## TASK TO COMPLETE
The answer must consist of every line from the entries that holds the word "thumbnail".

Dataset records
=== Section Start ===

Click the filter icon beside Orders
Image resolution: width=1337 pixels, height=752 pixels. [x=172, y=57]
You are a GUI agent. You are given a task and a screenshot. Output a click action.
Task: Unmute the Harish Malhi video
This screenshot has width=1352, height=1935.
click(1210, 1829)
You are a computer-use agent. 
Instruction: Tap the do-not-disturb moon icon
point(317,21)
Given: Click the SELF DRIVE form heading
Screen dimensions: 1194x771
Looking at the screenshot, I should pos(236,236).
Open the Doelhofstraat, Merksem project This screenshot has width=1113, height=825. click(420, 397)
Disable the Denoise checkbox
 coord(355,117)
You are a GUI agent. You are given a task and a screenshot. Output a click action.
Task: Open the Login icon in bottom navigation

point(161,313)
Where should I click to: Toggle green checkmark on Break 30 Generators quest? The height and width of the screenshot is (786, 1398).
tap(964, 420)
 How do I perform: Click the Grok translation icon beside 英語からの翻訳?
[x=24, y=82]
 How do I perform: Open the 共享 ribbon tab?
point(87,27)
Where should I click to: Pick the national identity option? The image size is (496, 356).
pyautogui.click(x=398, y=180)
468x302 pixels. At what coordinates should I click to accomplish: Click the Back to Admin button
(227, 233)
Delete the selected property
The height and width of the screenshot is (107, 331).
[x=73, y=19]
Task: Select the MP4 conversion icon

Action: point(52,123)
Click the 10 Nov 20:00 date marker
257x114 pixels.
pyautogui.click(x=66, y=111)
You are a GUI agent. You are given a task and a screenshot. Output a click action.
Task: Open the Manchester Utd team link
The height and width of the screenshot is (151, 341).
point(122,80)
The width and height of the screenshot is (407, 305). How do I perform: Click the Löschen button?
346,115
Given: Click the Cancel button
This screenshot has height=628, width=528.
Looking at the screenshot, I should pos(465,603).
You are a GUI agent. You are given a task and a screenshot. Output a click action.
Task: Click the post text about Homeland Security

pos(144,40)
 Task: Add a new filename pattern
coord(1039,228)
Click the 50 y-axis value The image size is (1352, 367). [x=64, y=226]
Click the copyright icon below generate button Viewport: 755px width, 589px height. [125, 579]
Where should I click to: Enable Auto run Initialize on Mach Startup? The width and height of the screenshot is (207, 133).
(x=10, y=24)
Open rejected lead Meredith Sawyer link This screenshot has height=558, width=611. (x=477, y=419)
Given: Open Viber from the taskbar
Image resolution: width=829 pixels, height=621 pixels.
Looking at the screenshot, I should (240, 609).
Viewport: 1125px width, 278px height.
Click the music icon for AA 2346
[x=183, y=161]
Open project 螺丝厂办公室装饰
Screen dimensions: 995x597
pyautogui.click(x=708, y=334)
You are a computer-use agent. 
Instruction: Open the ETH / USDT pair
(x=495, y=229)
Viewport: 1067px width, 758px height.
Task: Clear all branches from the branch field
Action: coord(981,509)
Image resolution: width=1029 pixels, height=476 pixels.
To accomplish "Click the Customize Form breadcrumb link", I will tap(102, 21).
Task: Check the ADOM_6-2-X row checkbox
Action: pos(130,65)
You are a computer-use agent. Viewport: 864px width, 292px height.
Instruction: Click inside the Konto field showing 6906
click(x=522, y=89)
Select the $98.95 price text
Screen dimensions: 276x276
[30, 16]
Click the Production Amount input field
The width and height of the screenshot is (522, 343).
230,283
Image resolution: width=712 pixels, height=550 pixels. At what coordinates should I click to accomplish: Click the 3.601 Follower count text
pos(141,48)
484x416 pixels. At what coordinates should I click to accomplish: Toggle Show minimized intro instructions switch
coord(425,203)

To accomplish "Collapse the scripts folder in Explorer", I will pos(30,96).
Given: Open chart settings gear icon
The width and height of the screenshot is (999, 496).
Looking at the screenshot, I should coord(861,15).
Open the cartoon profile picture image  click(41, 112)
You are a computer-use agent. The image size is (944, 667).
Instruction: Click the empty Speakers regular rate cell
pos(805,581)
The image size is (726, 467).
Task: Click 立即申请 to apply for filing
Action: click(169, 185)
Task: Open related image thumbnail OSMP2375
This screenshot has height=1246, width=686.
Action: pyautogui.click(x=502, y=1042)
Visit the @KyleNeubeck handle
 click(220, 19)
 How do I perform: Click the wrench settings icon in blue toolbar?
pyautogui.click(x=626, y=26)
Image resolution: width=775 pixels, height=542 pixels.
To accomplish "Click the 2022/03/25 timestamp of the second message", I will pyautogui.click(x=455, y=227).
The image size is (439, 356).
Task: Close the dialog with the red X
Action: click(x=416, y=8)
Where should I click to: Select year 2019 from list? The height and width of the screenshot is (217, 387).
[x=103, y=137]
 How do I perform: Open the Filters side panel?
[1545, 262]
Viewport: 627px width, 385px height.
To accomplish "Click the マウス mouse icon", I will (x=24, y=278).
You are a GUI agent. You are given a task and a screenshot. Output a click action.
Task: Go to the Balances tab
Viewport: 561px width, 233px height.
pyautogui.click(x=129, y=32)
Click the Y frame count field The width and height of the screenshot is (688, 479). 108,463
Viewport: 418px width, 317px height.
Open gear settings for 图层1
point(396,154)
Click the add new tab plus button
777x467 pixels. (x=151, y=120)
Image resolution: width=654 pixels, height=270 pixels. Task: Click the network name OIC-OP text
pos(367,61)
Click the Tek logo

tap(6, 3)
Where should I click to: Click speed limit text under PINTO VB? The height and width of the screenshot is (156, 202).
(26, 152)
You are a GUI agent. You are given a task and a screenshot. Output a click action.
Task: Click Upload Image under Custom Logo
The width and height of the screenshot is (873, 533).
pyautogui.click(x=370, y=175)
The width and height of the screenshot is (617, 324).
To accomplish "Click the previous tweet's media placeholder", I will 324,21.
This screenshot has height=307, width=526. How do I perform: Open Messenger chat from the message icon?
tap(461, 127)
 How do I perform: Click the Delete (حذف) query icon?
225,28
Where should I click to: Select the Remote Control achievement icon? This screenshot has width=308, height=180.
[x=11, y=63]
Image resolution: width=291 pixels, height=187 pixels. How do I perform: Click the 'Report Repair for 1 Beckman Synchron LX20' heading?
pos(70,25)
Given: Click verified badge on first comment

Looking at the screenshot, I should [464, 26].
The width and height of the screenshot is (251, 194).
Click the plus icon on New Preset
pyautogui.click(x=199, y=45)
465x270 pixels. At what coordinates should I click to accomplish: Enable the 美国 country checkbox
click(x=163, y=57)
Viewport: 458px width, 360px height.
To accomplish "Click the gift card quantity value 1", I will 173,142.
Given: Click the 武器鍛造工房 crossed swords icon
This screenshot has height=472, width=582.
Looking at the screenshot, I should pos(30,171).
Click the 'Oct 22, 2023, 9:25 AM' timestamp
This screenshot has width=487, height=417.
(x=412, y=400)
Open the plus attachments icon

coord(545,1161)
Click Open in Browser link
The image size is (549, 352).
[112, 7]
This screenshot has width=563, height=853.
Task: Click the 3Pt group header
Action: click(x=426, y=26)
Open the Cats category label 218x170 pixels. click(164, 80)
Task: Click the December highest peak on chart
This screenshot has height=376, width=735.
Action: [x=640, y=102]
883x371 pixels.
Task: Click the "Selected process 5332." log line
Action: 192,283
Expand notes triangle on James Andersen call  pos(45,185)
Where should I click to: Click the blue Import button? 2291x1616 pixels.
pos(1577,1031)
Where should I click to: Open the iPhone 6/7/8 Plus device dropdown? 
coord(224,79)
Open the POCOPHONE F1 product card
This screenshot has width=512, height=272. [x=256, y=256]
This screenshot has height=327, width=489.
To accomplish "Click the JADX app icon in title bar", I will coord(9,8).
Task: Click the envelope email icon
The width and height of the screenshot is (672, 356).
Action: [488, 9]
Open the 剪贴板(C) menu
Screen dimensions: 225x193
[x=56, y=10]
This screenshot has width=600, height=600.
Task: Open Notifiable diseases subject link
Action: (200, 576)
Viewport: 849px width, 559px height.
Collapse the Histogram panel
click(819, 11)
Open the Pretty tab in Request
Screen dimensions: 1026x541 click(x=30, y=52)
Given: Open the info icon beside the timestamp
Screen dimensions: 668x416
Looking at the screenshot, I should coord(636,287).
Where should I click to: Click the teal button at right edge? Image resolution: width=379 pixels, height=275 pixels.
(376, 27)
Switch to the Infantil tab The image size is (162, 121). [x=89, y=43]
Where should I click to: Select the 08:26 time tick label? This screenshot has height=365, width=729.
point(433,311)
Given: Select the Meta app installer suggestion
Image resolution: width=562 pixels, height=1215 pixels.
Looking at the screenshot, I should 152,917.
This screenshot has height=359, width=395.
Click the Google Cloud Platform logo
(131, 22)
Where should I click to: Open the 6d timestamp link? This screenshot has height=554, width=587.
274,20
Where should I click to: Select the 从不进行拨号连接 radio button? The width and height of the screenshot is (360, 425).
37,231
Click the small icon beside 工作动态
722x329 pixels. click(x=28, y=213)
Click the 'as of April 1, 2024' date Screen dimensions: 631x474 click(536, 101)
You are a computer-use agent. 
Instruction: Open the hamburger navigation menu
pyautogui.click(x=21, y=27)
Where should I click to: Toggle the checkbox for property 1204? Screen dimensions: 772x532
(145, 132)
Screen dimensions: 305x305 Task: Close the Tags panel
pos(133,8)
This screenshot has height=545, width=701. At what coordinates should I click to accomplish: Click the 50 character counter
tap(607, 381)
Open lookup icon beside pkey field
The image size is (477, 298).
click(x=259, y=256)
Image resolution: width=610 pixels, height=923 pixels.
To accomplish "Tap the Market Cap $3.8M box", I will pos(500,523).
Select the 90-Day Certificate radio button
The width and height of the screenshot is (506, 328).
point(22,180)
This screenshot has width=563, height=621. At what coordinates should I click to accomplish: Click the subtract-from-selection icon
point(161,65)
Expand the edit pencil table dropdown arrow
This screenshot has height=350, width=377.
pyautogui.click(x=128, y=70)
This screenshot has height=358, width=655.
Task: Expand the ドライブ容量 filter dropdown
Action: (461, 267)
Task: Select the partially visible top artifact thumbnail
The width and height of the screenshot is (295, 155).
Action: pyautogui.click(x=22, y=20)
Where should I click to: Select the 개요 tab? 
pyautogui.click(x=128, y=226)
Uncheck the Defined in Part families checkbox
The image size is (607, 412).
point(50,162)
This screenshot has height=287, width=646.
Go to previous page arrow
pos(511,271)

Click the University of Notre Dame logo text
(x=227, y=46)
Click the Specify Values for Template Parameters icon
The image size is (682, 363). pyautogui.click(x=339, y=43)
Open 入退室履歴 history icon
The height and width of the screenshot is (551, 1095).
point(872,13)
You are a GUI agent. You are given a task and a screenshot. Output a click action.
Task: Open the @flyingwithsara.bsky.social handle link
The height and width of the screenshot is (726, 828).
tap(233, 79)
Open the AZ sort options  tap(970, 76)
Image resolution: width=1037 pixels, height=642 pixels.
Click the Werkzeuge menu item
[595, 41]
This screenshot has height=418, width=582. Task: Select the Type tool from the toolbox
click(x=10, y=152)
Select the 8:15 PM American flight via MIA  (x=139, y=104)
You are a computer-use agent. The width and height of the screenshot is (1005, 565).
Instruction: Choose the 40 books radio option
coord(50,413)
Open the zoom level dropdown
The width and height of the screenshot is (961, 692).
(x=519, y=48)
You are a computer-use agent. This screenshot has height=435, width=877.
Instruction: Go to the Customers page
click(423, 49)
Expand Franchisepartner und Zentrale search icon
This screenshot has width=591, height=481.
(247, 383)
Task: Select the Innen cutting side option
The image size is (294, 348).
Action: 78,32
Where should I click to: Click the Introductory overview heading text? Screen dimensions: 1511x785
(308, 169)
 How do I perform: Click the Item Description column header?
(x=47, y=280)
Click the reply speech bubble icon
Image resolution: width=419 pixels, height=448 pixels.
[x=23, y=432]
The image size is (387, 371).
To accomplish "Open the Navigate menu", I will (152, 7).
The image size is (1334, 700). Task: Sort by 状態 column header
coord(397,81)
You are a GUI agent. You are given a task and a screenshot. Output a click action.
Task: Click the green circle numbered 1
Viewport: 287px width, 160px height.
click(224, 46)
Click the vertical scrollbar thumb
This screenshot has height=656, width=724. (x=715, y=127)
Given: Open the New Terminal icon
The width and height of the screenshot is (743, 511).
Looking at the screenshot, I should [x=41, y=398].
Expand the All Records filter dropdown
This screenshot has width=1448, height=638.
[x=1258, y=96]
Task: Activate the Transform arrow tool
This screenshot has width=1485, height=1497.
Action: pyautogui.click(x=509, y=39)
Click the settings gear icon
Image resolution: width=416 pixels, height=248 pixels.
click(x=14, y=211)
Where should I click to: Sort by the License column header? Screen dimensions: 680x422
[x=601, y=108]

=== Section End ===

## SOLUTION TO THIS TASK
Task: Open related image thumbnail OSMP2375
Task: Select the partially visible top artifact thumbnail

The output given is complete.